Third, get a good book on the basics of raising beef cattle (Heather Smith Thomas has written a few good ones). It will give you a resource to look things up.

Fourth, see if there's a regional cattleman's association in your area and contact them; explain your situation and ask if anyone can give you advice, if you could attend a few meetings, etc. You'll meet people that way and establish a network of friends as well.

With every answer you get, you'll have more questions! 

Another thought -- don't get just one. Cattle are herd animals and will do much better if you have at least two. 

Hope this helps get you started.


----------



## opportunity (Mar 31, 2012)

If you just want one to feed your family you might be able to buy yearlings and just summer them on your place. I used to use 13 acres near Mountainhome Idaho to finish 2-3 steers on grass. We would buy them the end of April and then butcher when the grass ran out in the fall.
You will need to make or buy hay in northern Idaho for the winter you should have enough to feed 25 pounds a day from the middle of October to May for each animal I figured about 2 tons per animal over the winter.
If you buy a single cow to raise a baby ever year remember you must winter over the baby to get it large enough to butcher so you will have more animals to feed in the winter, The other problem is how you are going to bred her AI or a bull. The other problem is not knowing what to do if she has a problem with delivery.
I now run 20-25 mama cows a year because I fell in love with those first steers and hated to kill everything for the winter.


----------



## DJ in WA (Jan 28, 2005)

Some good advice above. Starting with steers or heifers for butcher would be a good way to start and get all your fencing and facilities in order before you try the more complicated world of breeding and calving a cow. Though for me personally, having new baby calves is where the fun is.

You don't need grain, but can supplement with some if you want them fatter. The other question is do you have pasture. Northern Idaho is wetter than the Boise area, but can still get dry in the summer, so would probably need to irrigate. We can't answer how many acres are needed for a cow unless we have information. Quality of pasture varies widely even in the same area - some areas around here are all rock. And if you don't have irrigation it dries up in the summer. Do you have the property yet?

Real good pasture might only take an acre or two for a cow, while range might take 100 acres or more for a cow. Not to mention cow size varies - some have 1000 pound cows, and some have 1800 pound cows.

Angus or Hereford are the safe bet - I prefer the Red Angus as they don't get as hot in the summer as the blacks. Wild is not an option, so try to spend time around them when buying.
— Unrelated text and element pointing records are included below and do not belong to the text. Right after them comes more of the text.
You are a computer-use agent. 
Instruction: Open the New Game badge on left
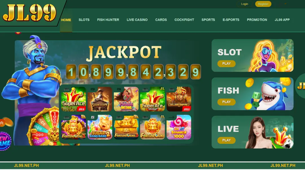[x=5, y=141]
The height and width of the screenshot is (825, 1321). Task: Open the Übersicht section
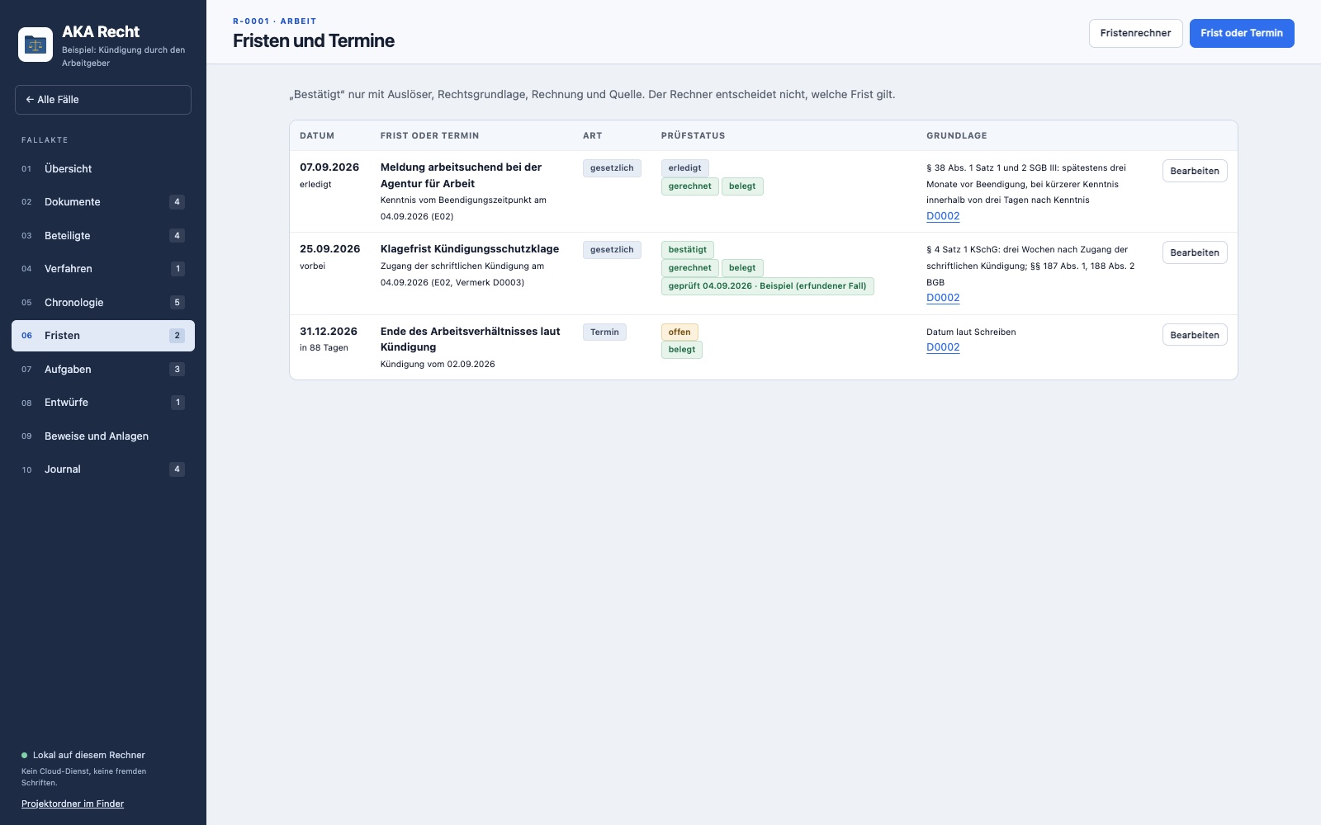click(103, 168)
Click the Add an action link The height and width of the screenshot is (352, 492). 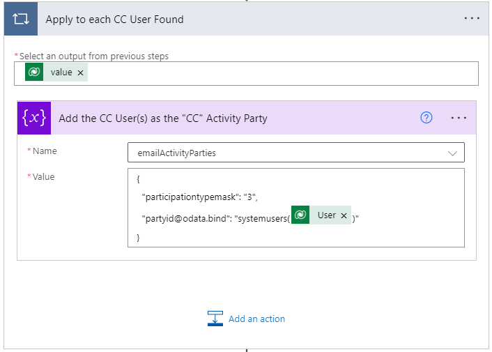256,319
No fence is good enough for wild cattle.

I live just across the border near Spokane. Here's some Craigslist ads. Could probably get feeders from any of these, though those cows in the last one would sure be tempting. Just go to farm and garden and type in search words for steers or cows or whatever. Feel free to PM me if needed.
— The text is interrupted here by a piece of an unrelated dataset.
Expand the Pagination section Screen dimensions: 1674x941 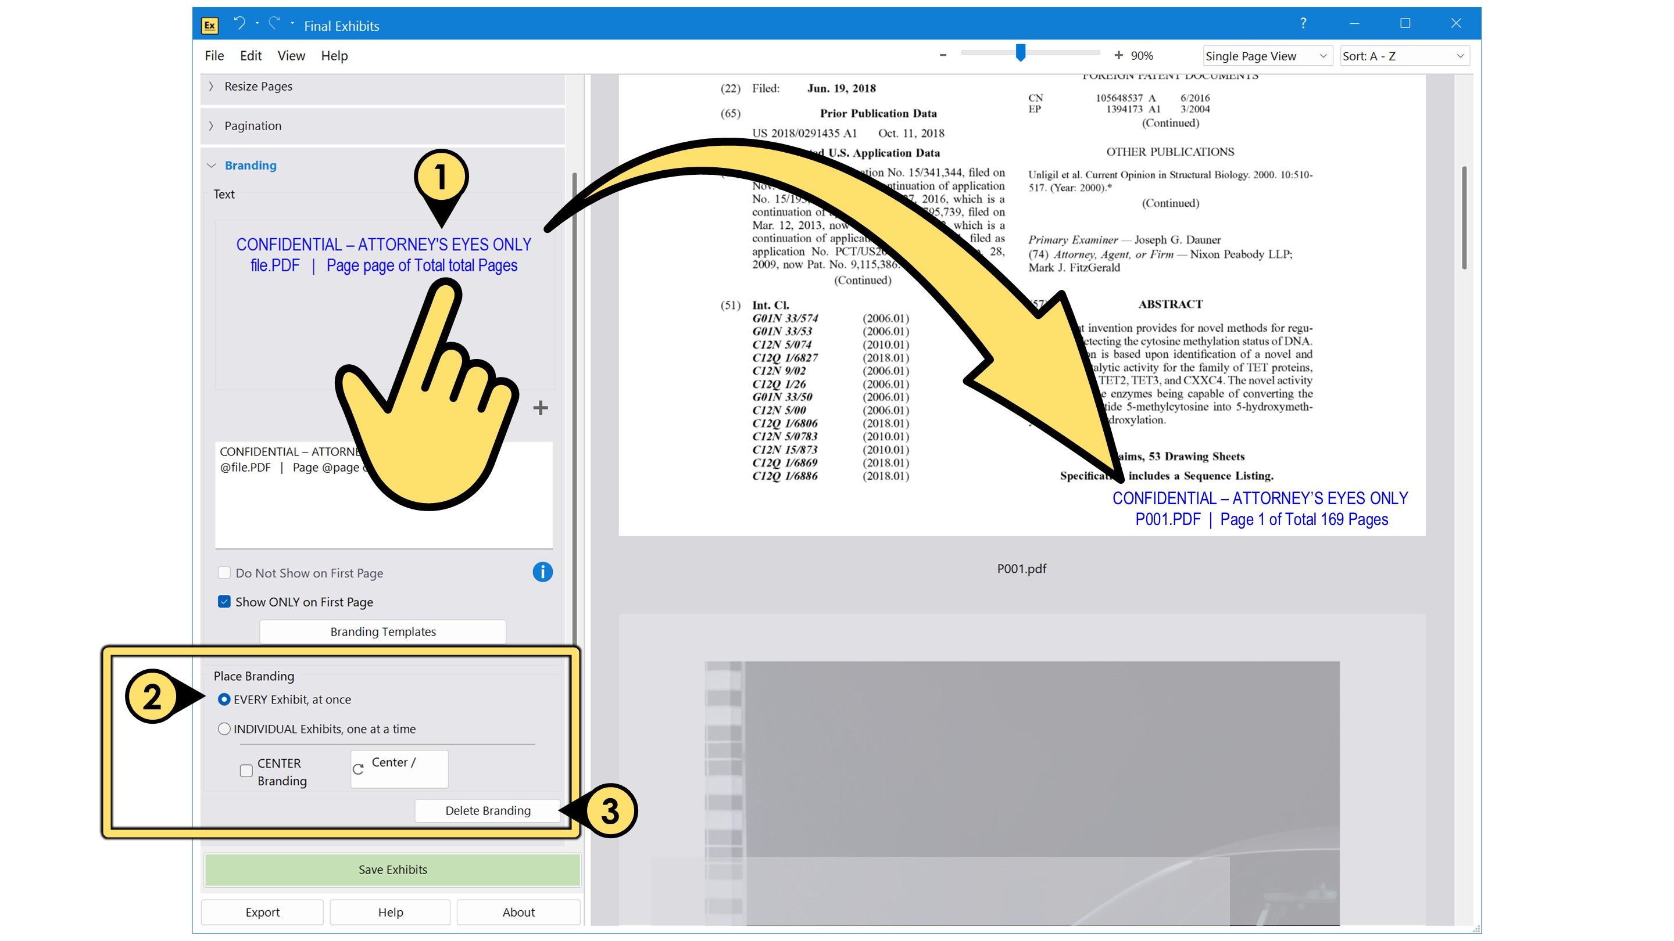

http://spokane.craigslist.org/grq/3796927986.html

http://spokane.craigslist.org/grd/3830430103.html

http://spokane.craigslist.org/grd/3759991966.html

http://spokane.craigslist.org/grd/3816958861.html


----------



## Filson (May 22, 2013)

Thanks for all the advise everyone! No, we haven't settled on a place yet. While Northern ID is still our main focus, my wife has been looking around other places too (bleh... lol). 
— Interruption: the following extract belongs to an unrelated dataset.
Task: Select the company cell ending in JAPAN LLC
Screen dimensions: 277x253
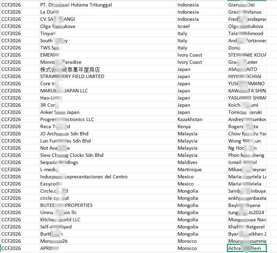Action: (64, 91)
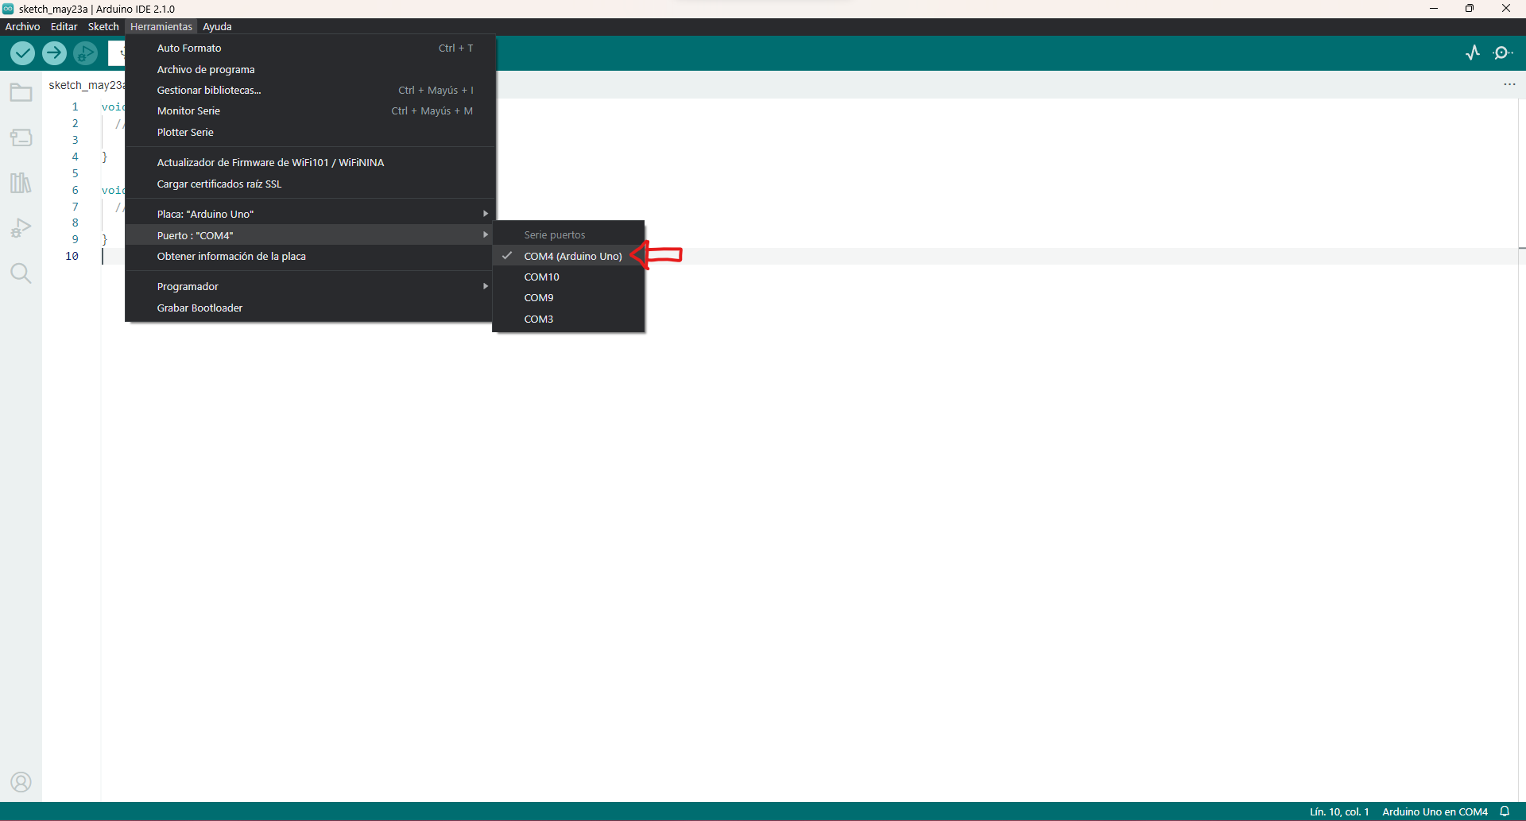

It sounds like it's way too difficult to tell (about the amount of land per cow) until I just get a place. I was hoping to have an idea in my head before buying, so I could think "looks like enough pasture for a cow or two" instead of buying a place, than realizing we don't have enough room, ya know?

I think raising a yearling (wasn't sure on proper terminology) is probably the most realistic path, at least to start with. How much meat could one expect on the average, from a single yearling by slaughter weight? I was told around 50-55% of the weight of the cow, but not sure how big they'll be after a year.

I picked up a book from Amazon on the basic of raising beef, but haven't received it yet. 

Thanks again for everyone's answers!


----------



## Filson (May 22, 2013)

Also a good question to ask - is do you think it will be economical to raise a yearling vs just buying beef from the market? What's the average price difference after taking into account feed and all the rest? Again, I realize there will be a large spectrum here, and am not looking for any specifics.


----------